_Task objective_: Rewrite every line of the entries as a JSON list of strings, with one string per line and no blank lines. Leave the pictures out.

Recorded data
******************************
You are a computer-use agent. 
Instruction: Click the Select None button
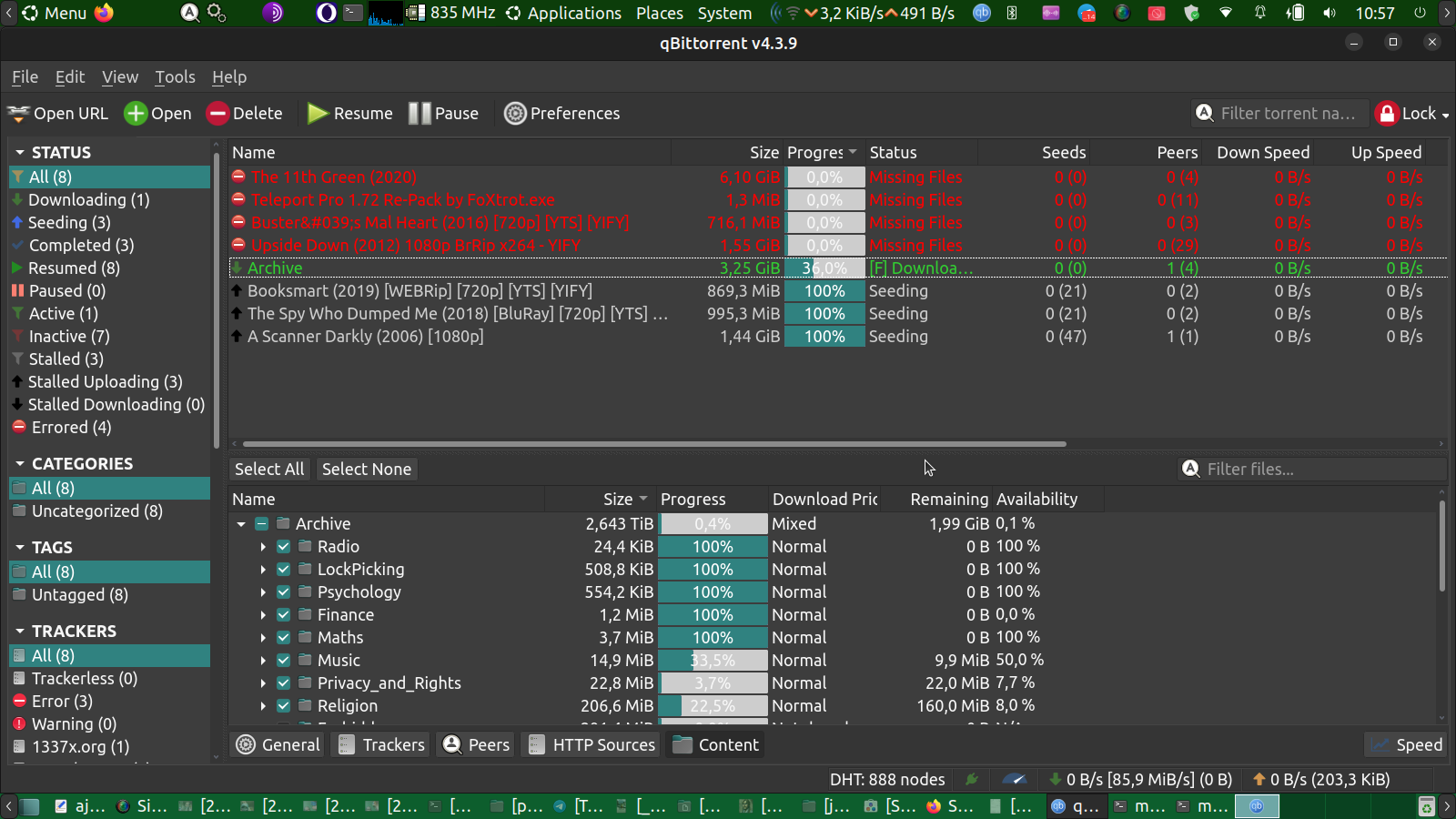pyautogui.click(x=367, y=470)
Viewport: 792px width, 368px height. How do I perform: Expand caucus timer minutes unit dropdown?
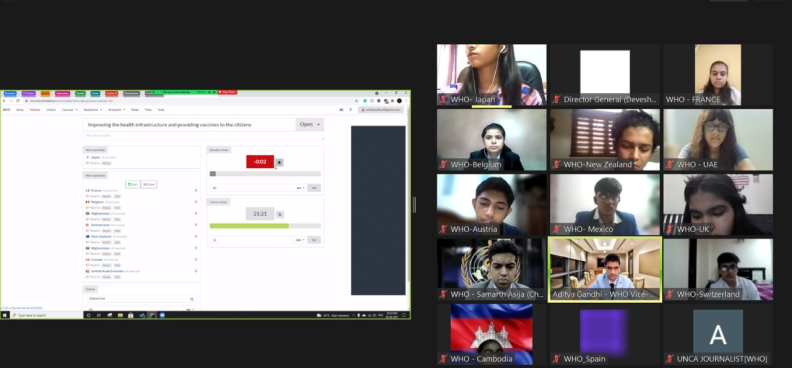click(301, 240)
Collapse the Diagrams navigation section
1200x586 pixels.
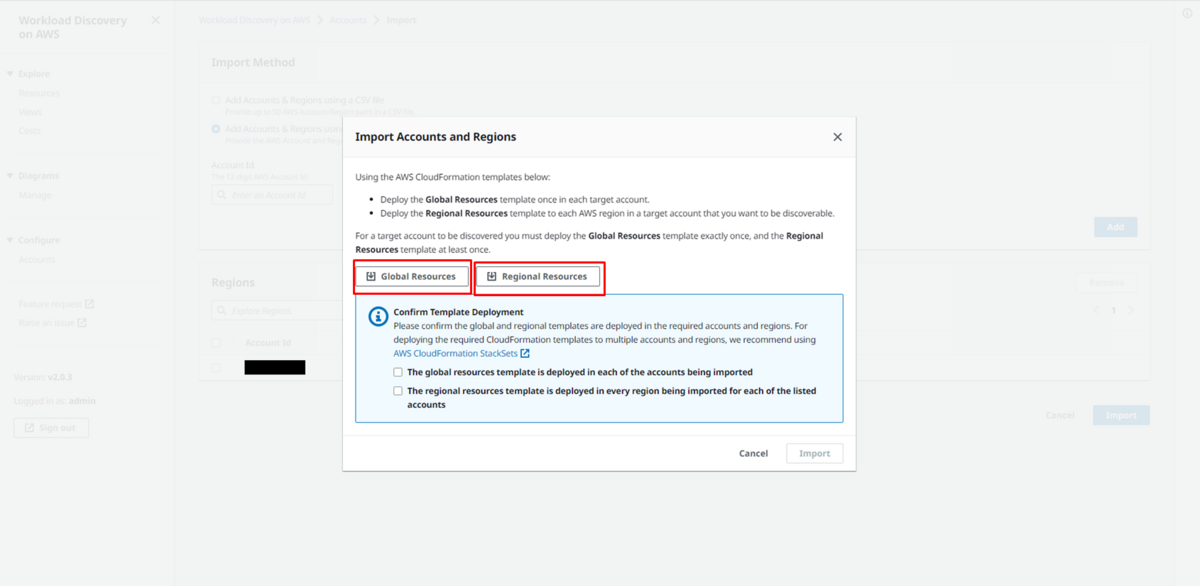tap(10, 176)
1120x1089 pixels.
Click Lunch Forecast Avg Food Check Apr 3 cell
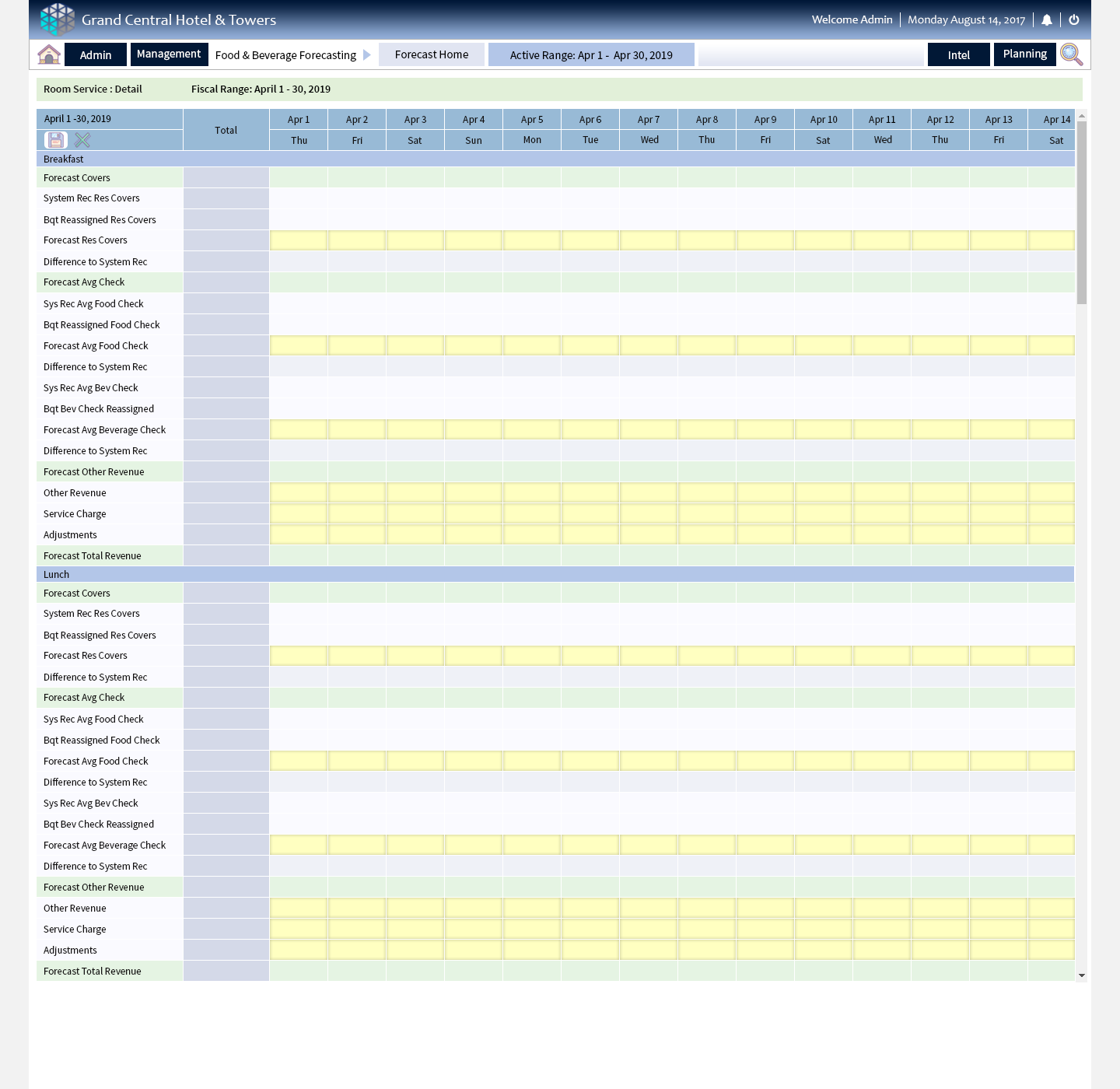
******************************
_Result for this task_:
[
  "You are a computer-use agent. ",
  "Instruction: Click the Select None button",
  "pyautogui.click(x=367, y=470)",
  "Viewport: 792px width, 368px height. How do I perform: Expand caucus timer minutes unit dropdown?",
  "click(301, 240)",
  "Collapse the Diagrams navigation section",
  "1200x586 pixels.",
  "tap(10, 176)",
  "1120x1089 pixels.",
  "Click Lunch Forecast Avg Food Check Apr 3 cell"
]